The thermal structure within oceanic basement is less well constrained. Vertical heat flow within upper basement could range from essentially fully conductive to fully advective. One of the goals of Expedition 301 and associated experiments is to determine the extent to which the upper 300–400 m of basement is isothermal, as a result of vigorous convection, or transports heat conductively. We will not know whether conditions in upper basement are vertically conductive or advective until after data are recovered from temperature sensors deployed at depth within long-term observatories (Fisher et al., 2005). For illustrative purposes, we assume that thermal conditions in uppermost basement are conductive, with an effective thermal conductivity of 1.6 W/m·K (e.g., Becker et al., 1983; Busch et al., 1992; Karato, 1983) and a P-wave velocity of 4500 m/s (e.g., Carlson, 1998; Jacobson, 1992; Rohr, 1994).
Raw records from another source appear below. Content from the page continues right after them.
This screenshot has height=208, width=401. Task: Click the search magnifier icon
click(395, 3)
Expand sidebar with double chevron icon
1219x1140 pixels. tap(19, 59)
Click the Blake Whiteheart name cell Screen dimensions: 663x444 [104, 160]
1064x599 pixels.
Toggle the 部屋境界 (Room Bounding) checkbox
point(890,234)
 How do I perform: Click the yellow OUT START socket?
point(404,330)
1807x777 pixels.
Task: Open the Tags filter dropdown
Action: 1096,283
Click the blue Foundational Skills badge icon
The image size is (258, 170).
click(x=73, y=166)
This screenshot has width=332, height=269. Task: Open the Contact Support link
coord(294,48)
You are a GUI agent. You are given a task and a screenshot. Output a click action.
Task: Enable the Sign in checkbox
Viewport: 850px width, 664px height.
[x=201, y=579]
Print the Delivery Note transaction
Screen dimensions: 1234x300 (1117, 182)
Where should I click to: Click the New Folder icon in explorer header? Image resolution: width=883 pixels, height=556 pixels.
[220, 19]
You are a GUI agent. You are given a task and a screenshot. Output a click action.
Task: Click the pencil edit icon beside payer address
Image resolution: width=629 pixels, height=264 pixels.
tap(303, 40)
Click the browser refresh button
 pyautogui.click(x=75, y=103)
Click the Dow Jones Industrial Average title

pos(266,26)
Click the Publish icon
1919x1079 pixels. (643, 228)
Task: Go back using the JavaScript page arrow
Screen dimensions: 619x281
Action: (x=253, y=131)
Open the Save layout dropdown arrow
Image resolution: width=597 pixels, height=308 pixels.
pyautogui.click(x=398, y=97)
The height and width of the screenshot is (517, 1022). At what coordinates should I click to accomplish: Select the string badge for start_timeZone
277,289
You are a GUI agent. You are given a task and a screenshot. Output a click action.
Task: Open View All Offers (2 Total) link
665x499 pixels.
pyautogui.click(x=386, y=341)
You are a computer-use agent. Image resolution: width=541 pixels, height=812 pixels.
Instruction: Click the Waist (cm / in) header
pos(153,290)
Selected heat flow transects are compared to 2-D conductive calculations of heat transport using a finite-element model (Zyvoloski et al., 1996). The grids for these models were created using digitized data from colocated seismic profiles. The goal in creating these models was to determine the extent to which local variability in seafloor heat flow might be attributed to conductive refraction associated with seafloor and basement relief and the contrast in basement and sediment thermal properties. Particularly in locations where there is significant basement relief, the 1-D assumptions associated with downward continuation of near-surface thermal data may be violated and conductive 2-D models provide a useful reference to which observations can be compared to assess the potential significance of hydrothermal processes.